**Selected text:**
* start *

Akhil Akkineni (born 8 April 1994) is an American actor of Indian descent who works in Telugu films. Born into the Akkineni family, he is the son of actors Nagarjuna and Amala. In his film career, Akkineni has earned several accolades such as two Filmfare Awards. He is also the captain of Telugu Warriors cricket team that competes in Celebrity Cricket League.

Akkineni debuted into films as a leading child artist in his father's production Sisindri (1994), for which he won a Filmfare Special Award. His first leading role as an adult came in the box office flop Akhil (2015), although it won him the Filmfare Best Male Debut. His first commercial success occurred in Most Eligible Bachelor (2021).

Early life 
Akhil Akkineni was born on 8 April 1994 in San Jose, California, U.S. to actors Nagarjuna and Amala. He is of Telugu descent from his father's side, and has Irish and Bengali ancestry from his mother's side. He is the grandson of actor Akkineni Nageswara Rao, and half-brother of Naga Chaitanya.

Akkineni studied at Chaitanya Vidyalaya, later headed to Australia for two years. He returned to complete his studies at Oakridge International School, Hyderabad. He pursued acting as a career at age 16 and enrolled in an acting course at the Lee Strasberg Theatre and Film Institute in New York. He also holds a BBA from the University of South Florida.

* end *

**Material supplied:**
* start *

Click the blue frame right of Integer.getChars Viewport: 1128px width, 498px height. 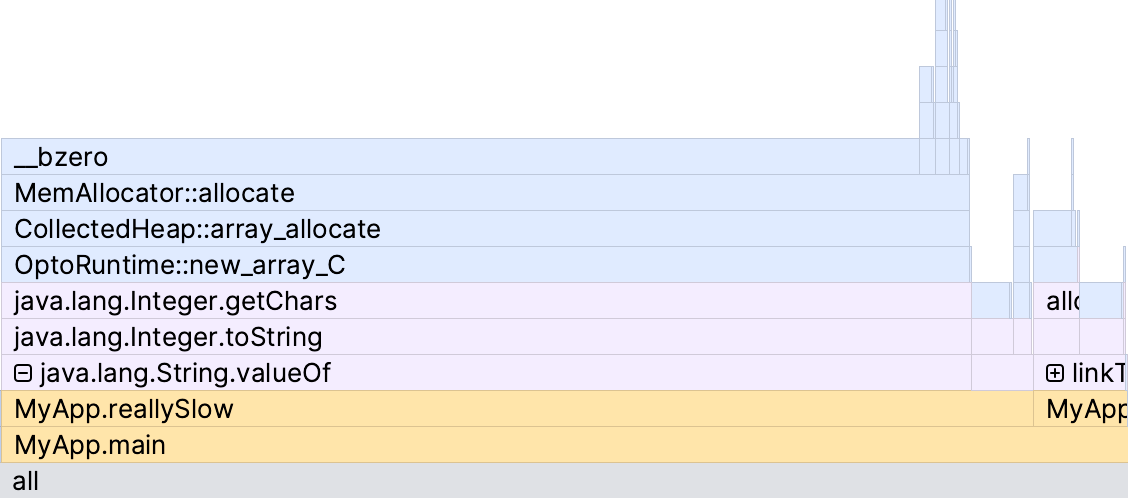(x=990, y=301)
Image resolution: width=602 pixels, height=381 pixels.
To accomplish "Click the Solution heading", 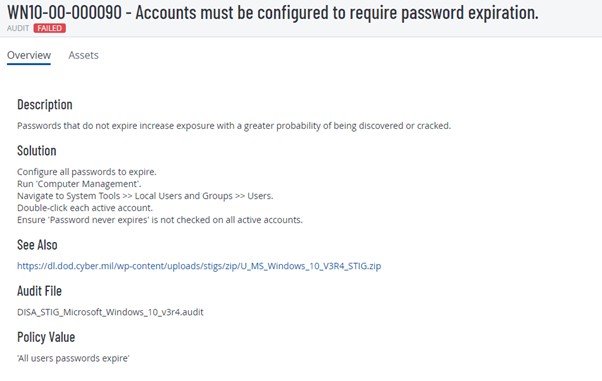I will [x=36, y=151].
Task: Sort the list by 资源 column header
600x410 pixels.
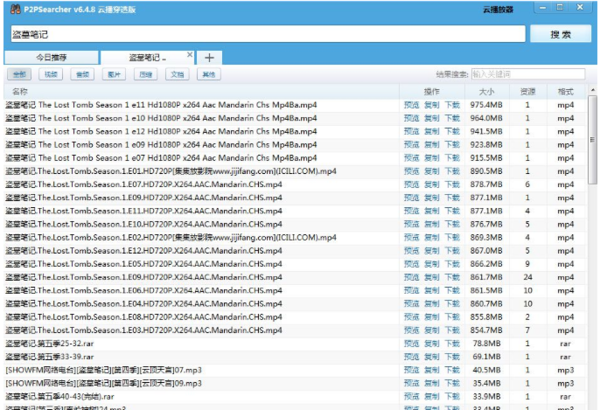Action: (528, 90)
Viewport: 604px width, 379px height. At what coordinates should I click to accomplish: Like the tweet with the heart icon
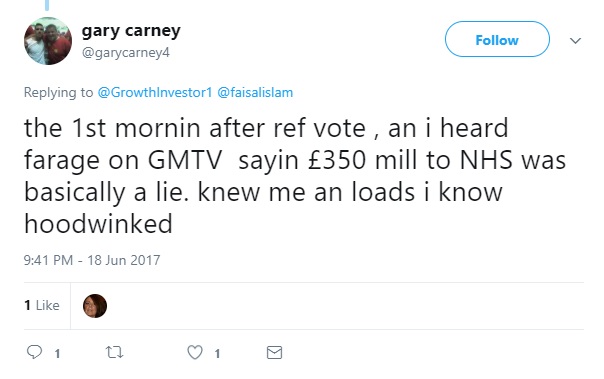click(x=195, y=352)
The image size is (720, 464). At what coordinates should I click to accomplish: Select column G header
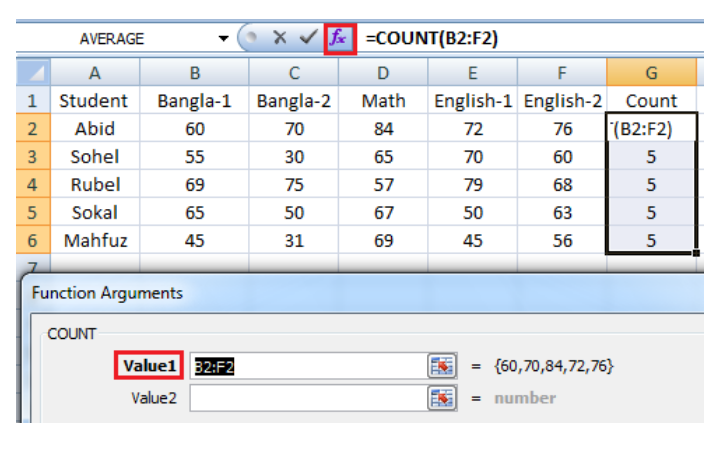pyautogui.click(x=651, y=73)
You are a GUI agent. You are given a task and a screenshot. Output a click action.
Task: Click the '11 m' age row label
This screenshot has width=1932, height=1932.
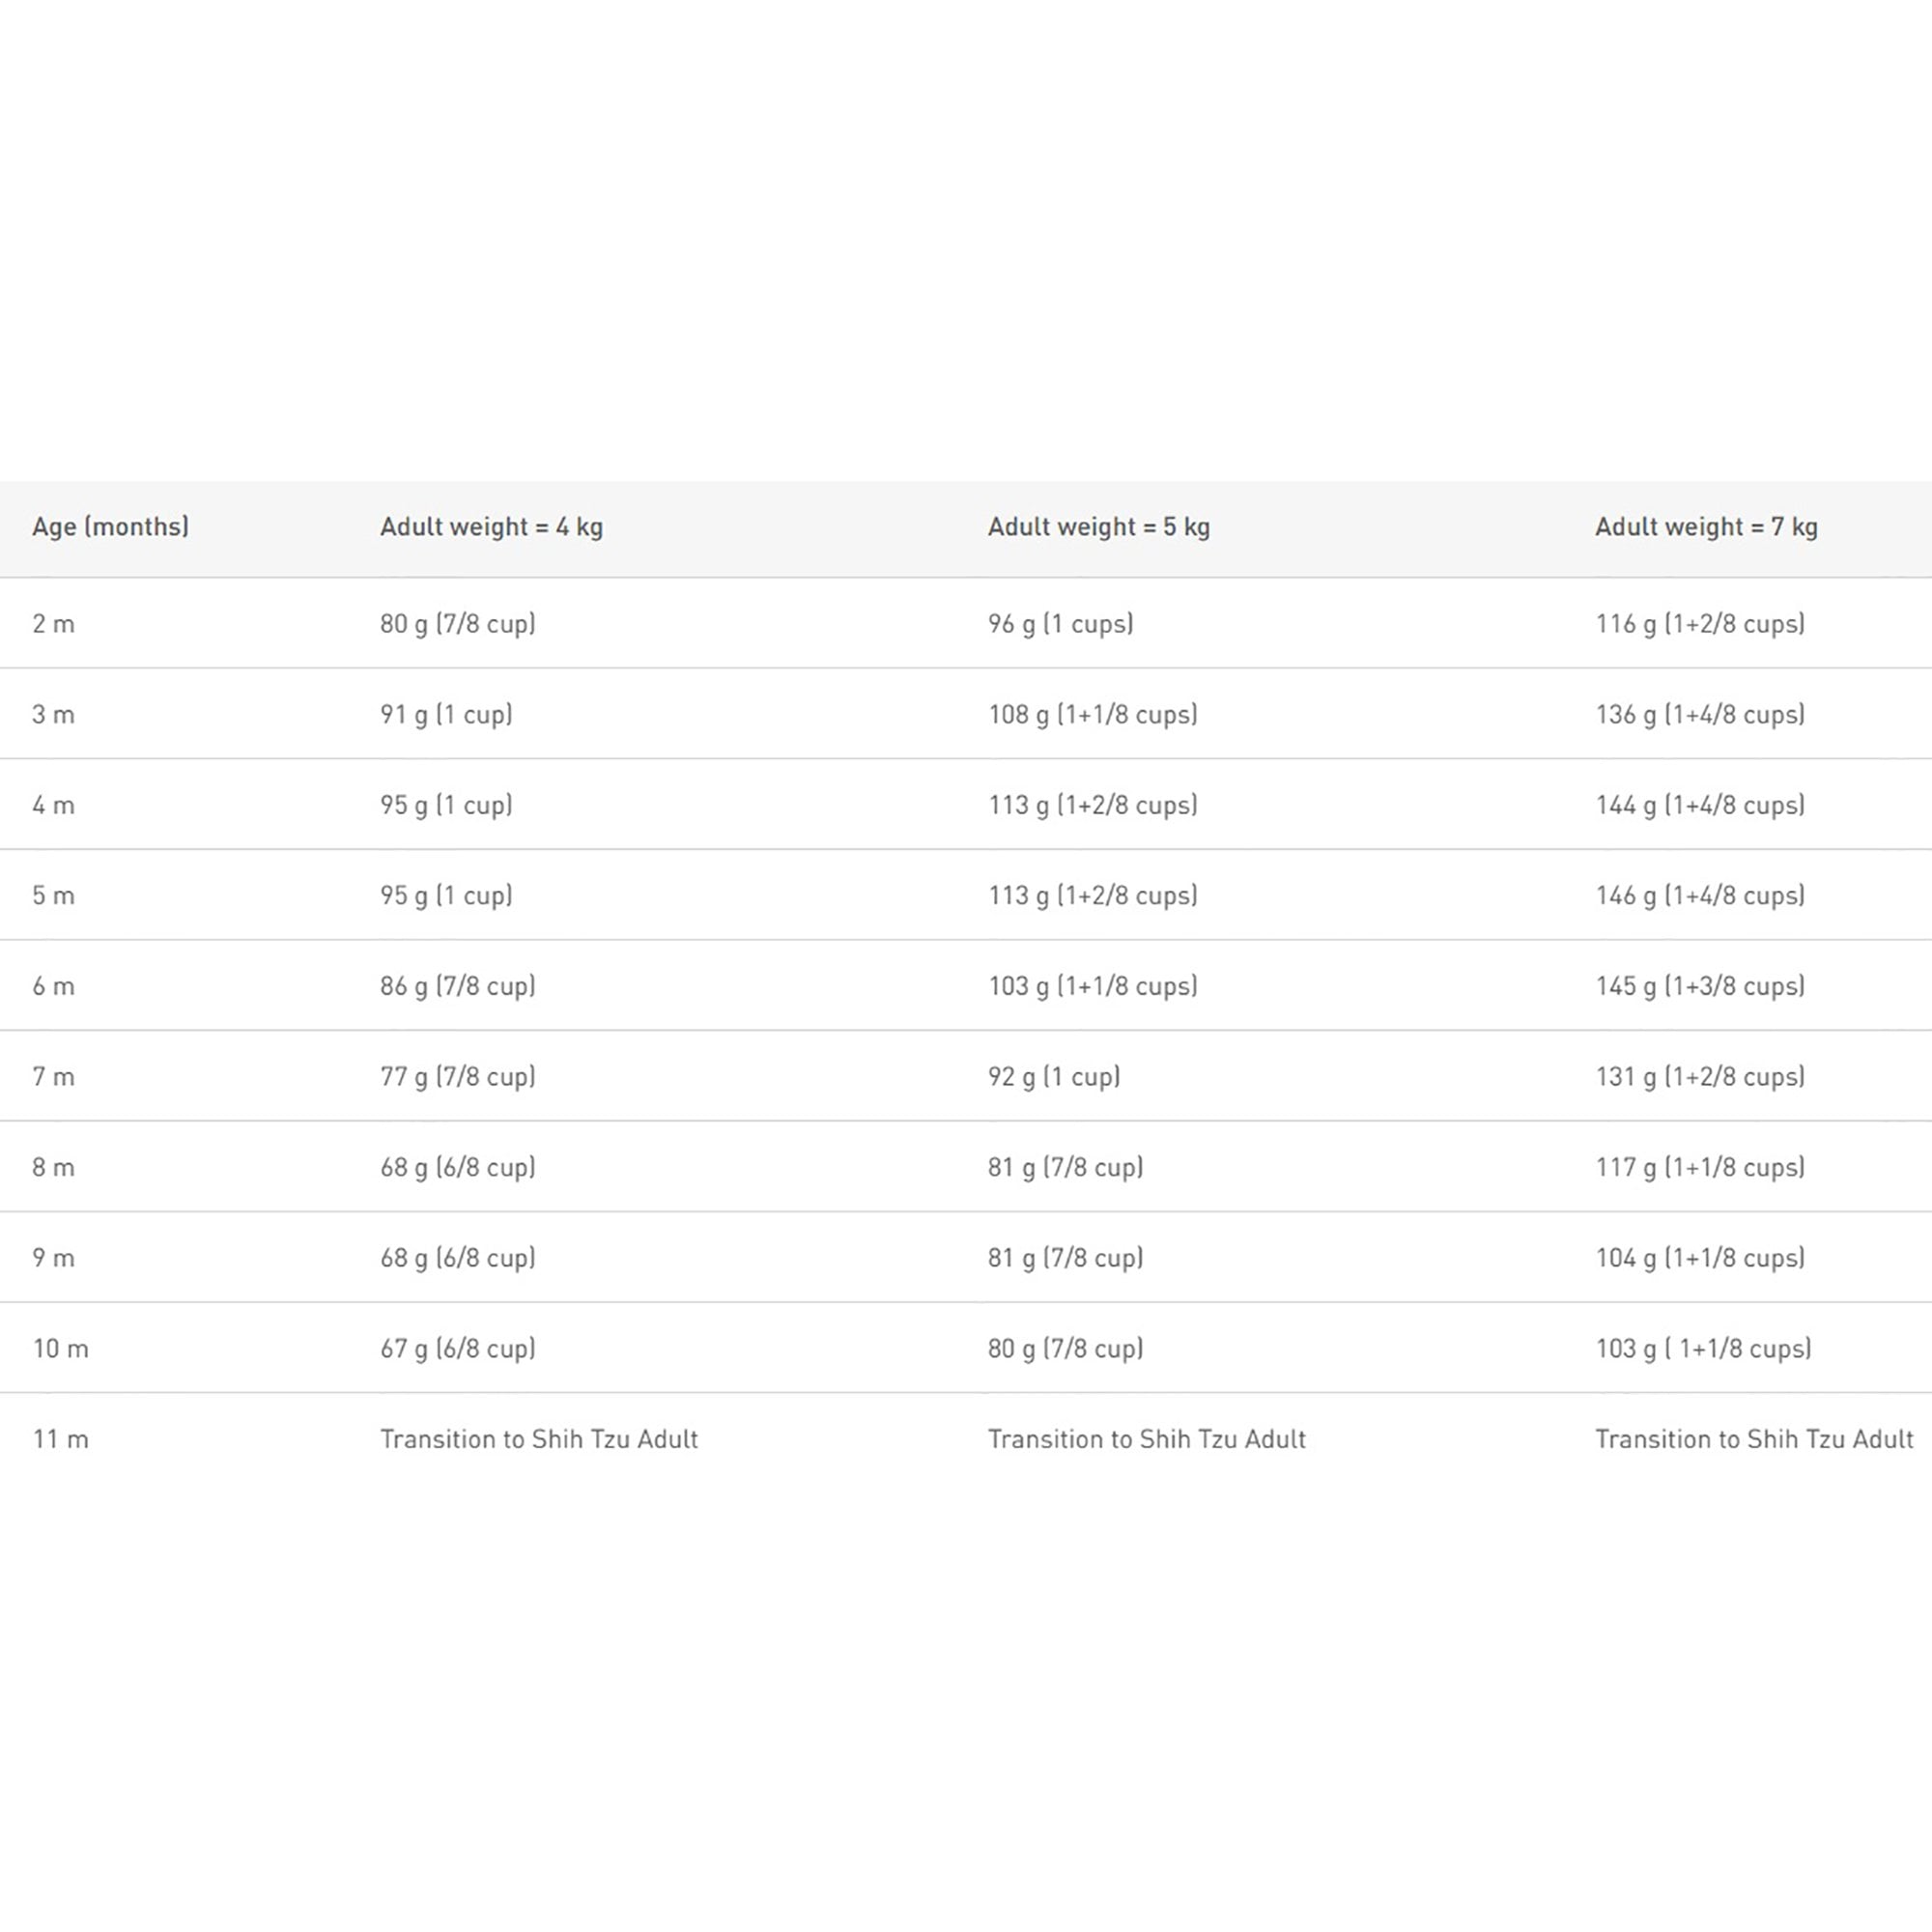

* end *

**Set problem:**
Set down everything in the Akhil Akkineni biography above from "Akhil Akkineni (born" down to "Eligible Bachelor (2021).", word for word.

**Expected output:**
Akhil Akkineni (born 8 April 1994) is an American actor of Indian descent who works in Telugu films. Born into the Akkineni family, he is the son of actors Nagarjuna and Amala. In his film career, Akkineni has earned several accolades such as two Filmfare Awards. He is also the captain of Telugu Warriors cricket team that competes in Celebrity Cricket League.

Akkineni debuted into films as a leading child artist in his father's production Sisindri (1994), for which he won a Filmfare Special Award. His first leading role as an adult came in the box office flop Akhil (2015), although it won him the Filmfare Best Male Debut. His first commercial success occurred in Most Eligible Bachelor (2021).